The Scottish Government today announced £200,000 of research funding to restore our peatland landscape.

Peatlands and other carbon-rich soils cover about 60 per cent of Scotland. They are valuable to our economy, culture and environment, and are important habitats for much of our wildlife.

It is vital these soils are managed correctly to help avoid unnecessary carbon losses that can add to our greenhouse gas emissions. Restoration of peatlands helps overall to retain carbon, rather than act as a source of emissions. The Scottish Government's overview on carbon rich soils has now been published for discussion. The paper sets out our current knowledge on the benefit of carbon rich soils, the trade offs between uses and the support that is already being provided for conservation and restoration.

Minister for Environment and Climate Change, Roseanna Cunningham said:

"Peatlands and other carbon rich soils provide valuable contributions to Scotland's environment, economy and landscape. Some 10,000 hectares of previously disturbed peatlands in Scotland have already been successfully restored - but we need to understand more about these complex carbon-rich soils and what they mean in practice.

"We need to improve our evidence base to allow us to make informed decisions, and as a result I am happy to announce research funding alongside the draft paper.

"Scottish Natural Heritage (SNH) and the RSPB will share the £200,000 funding pot to research peatland restoration. In particular with SNH we are funding work to develop an inventory of Scotland's carbon-rich soils. We are also supporting RSPB's peatland restoration work at Forsinard to examine different approaches and benefits."

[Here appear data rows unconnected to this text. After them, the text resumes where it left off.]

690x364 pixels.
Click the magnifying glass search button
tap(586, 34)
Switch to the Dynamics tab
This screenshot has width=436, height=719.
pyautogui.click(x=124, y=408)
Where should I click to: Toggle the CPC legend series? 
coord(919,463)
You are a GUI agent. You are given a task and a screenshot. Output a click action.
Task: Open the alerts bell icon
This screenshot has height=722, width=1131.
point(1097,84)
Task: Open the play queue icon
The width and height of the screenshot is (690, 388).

Peatland restoration is considered to have benefits in reducing greenhouse gas emissions, but the current evidence on these benefits in Scotland is limited. To inform stakeholders discussions in the New Year, the Government has also published a discussion paper.

Stuart Housden, Director of RSPB Scotland, said:

"It is hugely encouraging that the Scottish Government are increasing their efforts to protect, and restore our peatlands, which are amongst the most important wildlife habitats in the UK. We hope this will lead to more significant policy developments that recognise the wildlife, carbon, water quality and other major benefits that can be secured by looking after Scotland's peatlands in the appropriate manner. There is more carbon locked away in our peatlands than all the forests of the UK, and damaged peatlands emit prodigious quantities of greenhouse gases.

"RSPB Scotland is pleased to be leading the way in peatland restoration work and the science on the ground to better understand the carbon flux that occurs under different management. We are very grateful to the Scottish Government for their support of this work in the Flow Country in Caithness and Sutherland."